### Problem requirements
Lines from the first one down to the one containing "Open the website globe icon for FGG" in the data below are the only ones needed; please return them exactly, both ends included.

─── Study material

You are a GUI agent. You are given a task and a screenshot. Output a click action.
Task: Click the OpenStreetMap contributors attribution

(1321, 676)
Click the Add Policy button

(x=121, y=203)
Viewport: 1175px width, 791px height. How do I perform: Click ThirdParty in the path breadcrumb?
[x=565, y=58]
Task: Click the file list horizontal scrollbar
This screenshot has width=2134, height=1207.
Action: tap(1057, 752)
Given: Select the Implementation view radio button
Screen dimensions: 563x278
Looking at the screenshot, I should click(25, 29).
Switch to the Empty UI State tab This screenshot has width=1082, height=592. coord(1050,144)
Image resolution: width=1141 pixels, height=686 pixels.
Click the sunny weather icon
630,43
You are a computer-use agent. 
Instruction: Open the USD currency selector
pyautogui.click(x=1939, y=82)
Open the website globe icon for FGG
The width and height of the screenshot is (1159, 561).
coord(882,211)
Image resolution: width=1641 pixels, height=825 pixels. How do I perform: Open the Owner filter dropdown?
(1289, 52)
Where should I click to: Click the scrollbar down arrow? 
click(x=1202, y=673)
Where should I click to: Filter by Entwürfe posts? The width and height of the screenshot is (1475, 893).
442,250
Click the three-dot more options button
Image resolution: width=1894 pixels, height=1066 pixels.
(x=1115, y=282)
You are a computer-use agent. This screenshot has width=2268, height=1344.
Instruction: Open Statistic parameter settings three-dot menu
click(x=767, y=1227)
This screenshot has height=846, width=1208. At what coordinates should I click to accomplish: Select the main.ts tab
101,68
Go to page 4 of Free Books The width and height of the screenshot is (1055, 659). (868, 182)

──────

### Answer for the task
You are a GUI agent. You are given a task and a screenshot. Output a click action.
Task: Click the OpenStreetMap contributors attribution

(1321, 676)
Click the Add Policy button

(x=121, y=203)
Viewport: 1175px width, 791px height. How do I perform: Click ThirdParty in the path breadcrumb?
[x=565, y=58]
Task: Click the file list horizontal scrollbar
This screenshot has width=2134, height=1207.
Action: tap(1057, 752)
Given: Select the Implementation view radio button
Screen dimensions: 563x278
Looking at the screenshot, I should click(25, 29).
Switch to the Empty UI State tab This screenshot has width=1082, height=592. coord(1050,144)
Image resolution: width=1141 pixels, height=686 pixels.
Click the sunny weather icon
630,43
You are a computer-use agent. 
Instruction: Open the USD currency selector
pyautogui.click(x=1939, y=82)
Open the website globe icon for FGG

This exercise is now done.